Es gibt auch Anbieter, die nicht auf Crossselling, sondern von Beginn auf relativ niedrige und transparente Gebühren in einem Nischen-Geschäft setzten. Ein Beispiel ist die seit Ende 2021 börsennotierte Neobank „Wise“, die sich auf den Umtausch und die Überweisung von Fremdwährungen spezialisiert hat. Das Fintech hat weltweit 16 Millionen Kunden und ist schon seit Jahren profitabel. Im letzten Geschäftsjahr wurde eine massive Gewinnsteigerung auf umgerechnet 170 Millionen Euro erzielt. Wise profitierte dabei von den höheren Marktzinsen, die nur teilweise an die Kunden weitergegeben werden.

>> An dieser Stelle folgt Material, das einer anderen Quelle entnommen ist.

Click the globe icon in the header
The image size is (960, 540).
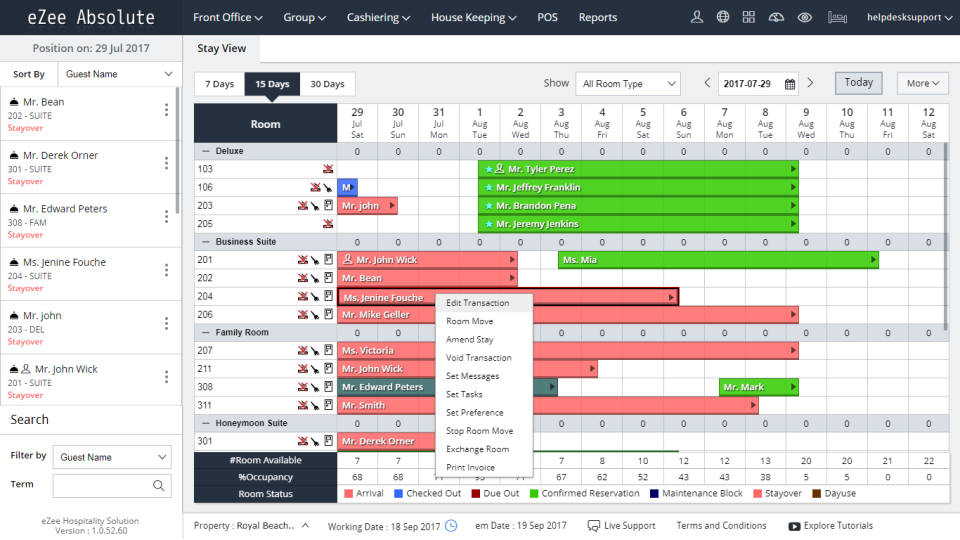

Branche steht vor Konsolidierung
Nur die wenigsten Anbieter bekommen es derzeit hin, aber die Branche ist noch sehr jung. Die Profitabilität wird automatisch zunehmen, wenn eine gewisse Konsolidierung stattgefunden hat. Es gibt zu viele Marktteilnehmer, die sich gegenseitig der Skalierungsmöglichkeiten berauben. Auf lange Sicht dürfte sich die Spreu vom Weizen trennen, wie es irgendwann in jedem Wirtschaftssektor passiert.
Der ein oder andere Anbieter hat das gegenwärtige Umfeld schon nicht überlebt. Die deutsche Krypto-Bank „Nuri“ (ehemals Bitwala) musste den Betrieb einstellen. Die auf Jugendliche fokussierte niederländische Online-Bank „Ruuky“ konnte sich nur knapp drei Jahre am Markt halten, bevor es zur Insolvenz kam.